🤖 AI Summary
In elliptical extended target tracking, joint estimation of kinematic states, orientation, and semi-axis lengths incurs significant higher-order approximation errors. To address this, we propose a deterministic, closed-form, second-order Kalman filtering framework based on state-component decoupling. By separately modeling and analytically decoupling kinematics, ellipse orientation, and axis lengths, our approach eliminates the approximation errors inherent in conventional joint estimation.
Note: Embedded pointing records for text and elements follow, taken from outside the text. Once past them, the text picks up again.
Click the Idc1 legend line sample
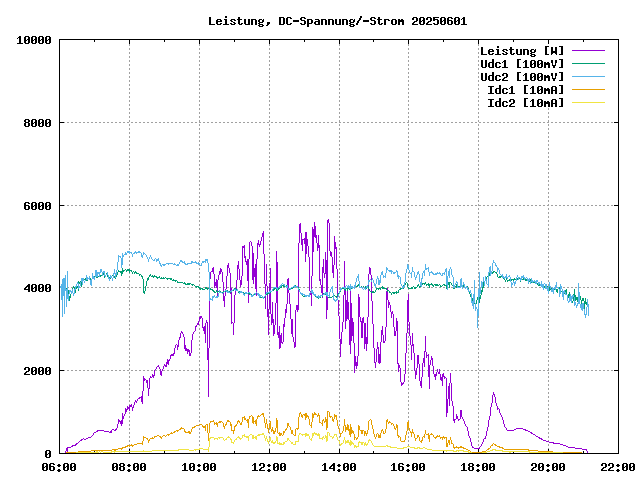This screenshot has height=480, width=640. click(x=589, y=90)
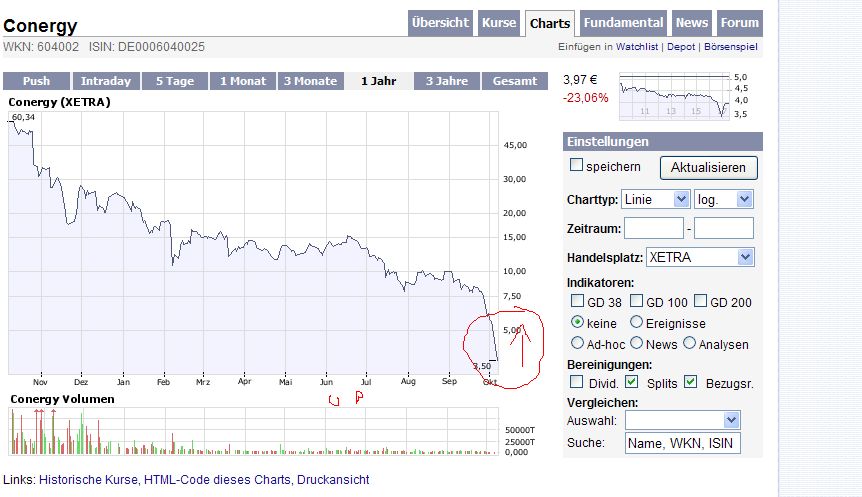862x497 pixels.
Task: Check the GD 38 indicator
Action: coord(577,301)
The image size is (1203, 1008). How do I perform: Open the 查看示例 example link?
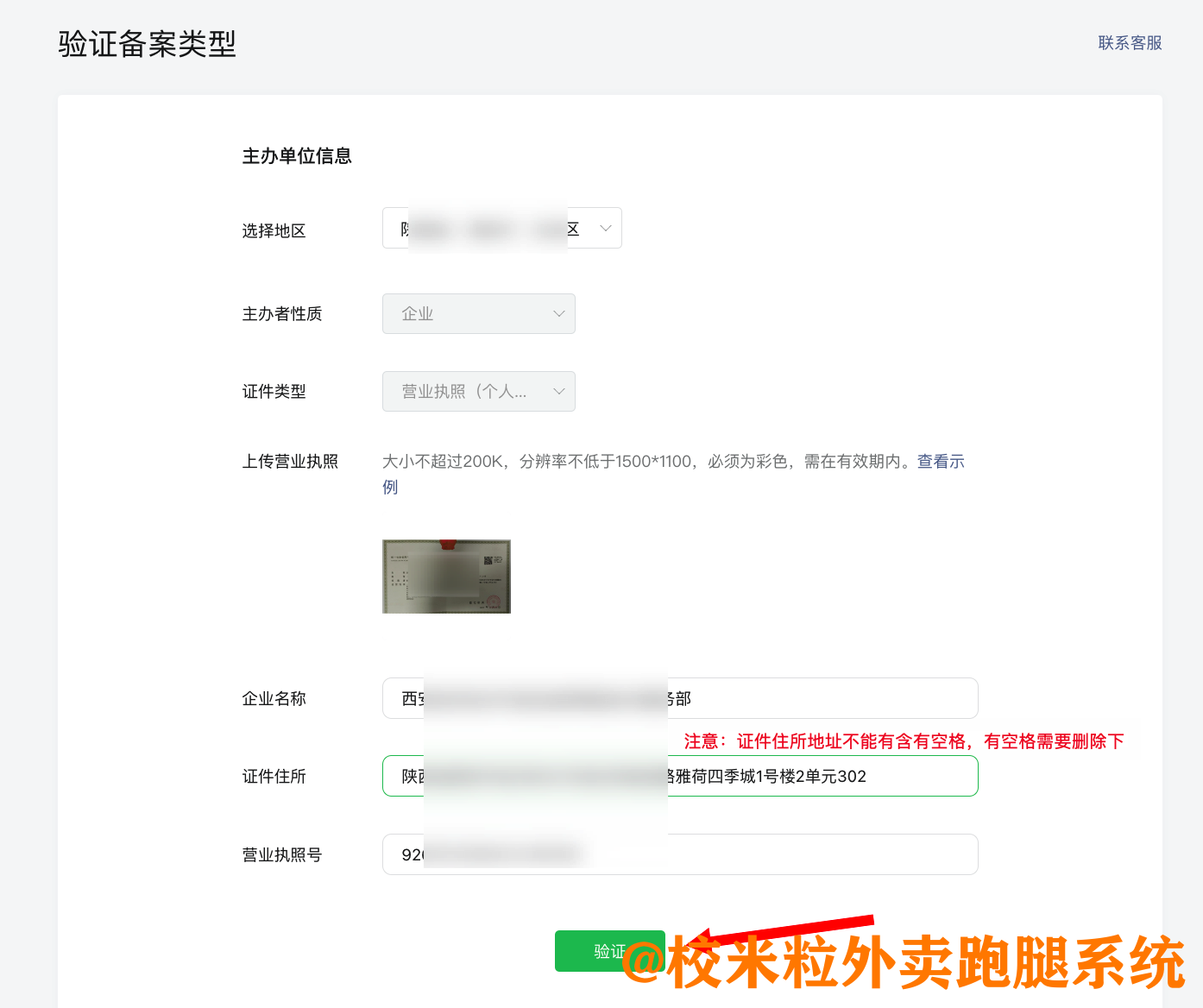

We further introduce an efficient batch-processing variant that preserves high accuracy while substantially improving computational efficiency. The method integrates elliptical geometric parameterization, radar measurement modeling, and closed-form filter derivation. Evaluated on both synthetic and real-world automotive millimeter-wave radar data, our algorithm achieves accuracy comparable to state-of-the-art sampling-based methods, yet operates orders of magnitude faster—establishing a new paradigm for real-time, high-precision extended target tracking.
📝 Abstract
Extended object tracking involves estimating both the physical extent and kinematic parameters of a target object, where typically multiple measurements are observed per time step. In this article, we propose a deterministic closed-form elliptical extended object tracker, based on decoupling of the kinematics, orientation, and axis lengths. By disregarding potential correlations between these state components, fewer approximations are required for the individual estimators than for an overall joint solution. The resulting algorithm outperforms existing algorithms, reaching the accuracy of sampling-based procedures. Additionally, a batch-based variant is introduced, yielding highly efficient computation while outperforming all comparable state-of-the-art algorithms. This is validated both by a simulation study using common models from literature, as well as an extensive quantitative evaluation on real automotive radar data.